>> Start Document text
Skip to the content.

In2It Chicago

View these docs here if you like pretty colors.

Table of Contents

Setup

Get the Code

Clone the In2ItChicago repository into your preferred directory with Git Bash on Windows or a normal terminal otherwise: git clone https://github.com/In2ItChicago/In2ItChicago.git

If you have any issues, see the troubleshooting guide further down in this document.

Install Docker

Note: If you’re running Windows Professional, it’s recommended you use Docker for Windows over Docker Toolbox. This requires the use of Hyper-V, while Docker Toolbox requires the use of VirtualBox. Keep in mind that if you’re currently using VirtualBox, you can’t use Hyper-V at the same time. Make sure you disable one before trying to use the other.

For Windows Home, download the latest version from here. Documentation is here.
For Windows Professional or Enterprise, download from here. Documentation is here.
For Mac, download from here. Documentation is here.
For Linux, download from your package manager. Documentation is here (Other distros have links on the left side of the page).
>> End Document text
>> Start Available data
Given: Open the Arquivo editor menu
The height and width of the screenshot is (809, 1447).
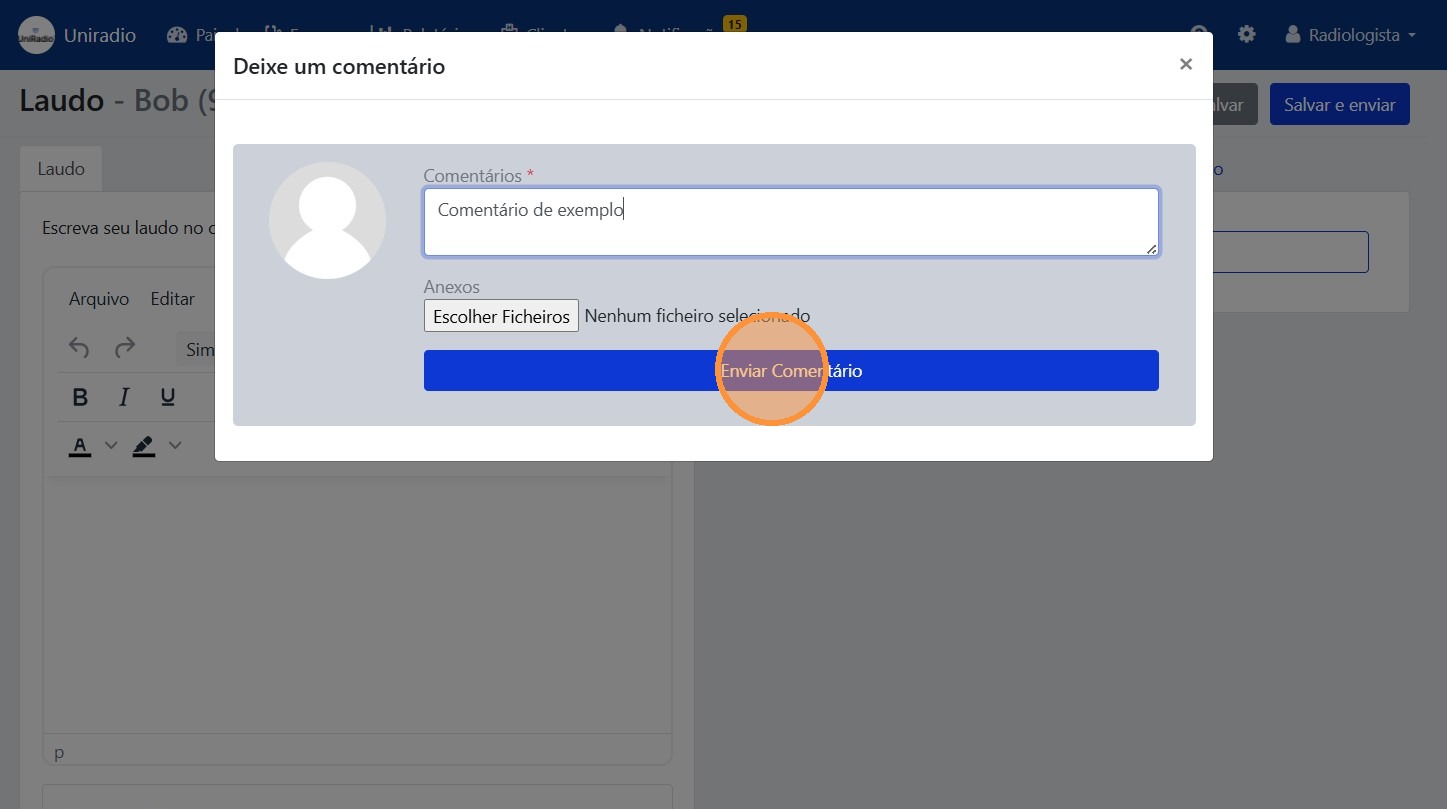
>> End Available data
Required tasks:
a) Translate this sentence from the In2It Chicago setup guide into Spanish: "Keep in mind that if you’re currently using VirtualBox, you can’t use Hyper-V at the same time."
b) Pick up the In2It Chicago setup guide, shown before the data, and continue it from its last line.

Results of the exercise:
a) Ten en cuenta que, si actualmente usas VirtualBox, no puedes usar Hyper-V al mismo tiempo.

b)
Make sure you follow any OS and distro-specific instructions for setting up Docker. It may be helpful to go through the getting started guide here.

Extra Installation Steps for Linux (Ubuntu)

These steps are for Ubuntu. Arch Linux has Docker available in pacman without any manual steps required. Other distros may require different steps.

If you’re new to Docker or you’re recovering from a failed installation attempt, it’s best to start by uninstalling older versions of Docker: sudo apt-get remove docker docker-engine docker.io

Run: sudo apt-get update
Install the following packages:
sudo apt-get install apt-transport-https
sudo apt-get install ca-certificates
sudo apt-get install curl
sudo apt-get install software-properties-common
These allow apt to use a repository over HTTPS

Add Docker’s official GNU Privacy Guard (GPG) key
curl -fsSL https://download.docker.com/linux/ubuntu/gpg | sudo apt-key add -
This should print, “OK” to the terminal.

Run: sudo apt-key fingerprint 0EBFCD88
Verify that the Key Fingerprint line shows: 9DC8 5822 9FC7 DD38 854A E2D8 8D81 803C 0EBF CD88

Set up the stable Docker repository:
sudo add-apt-repository \ "deb [arch=amd64] https://download.docker.com/linux/ubuntu \ $(lsb_release -cs) \ stable" Run: sudo apt-get update again.
Install the latest version of Docker CE: sudo apt-get install docker-ce

If there were problems during the installation, try removing docker and starting over.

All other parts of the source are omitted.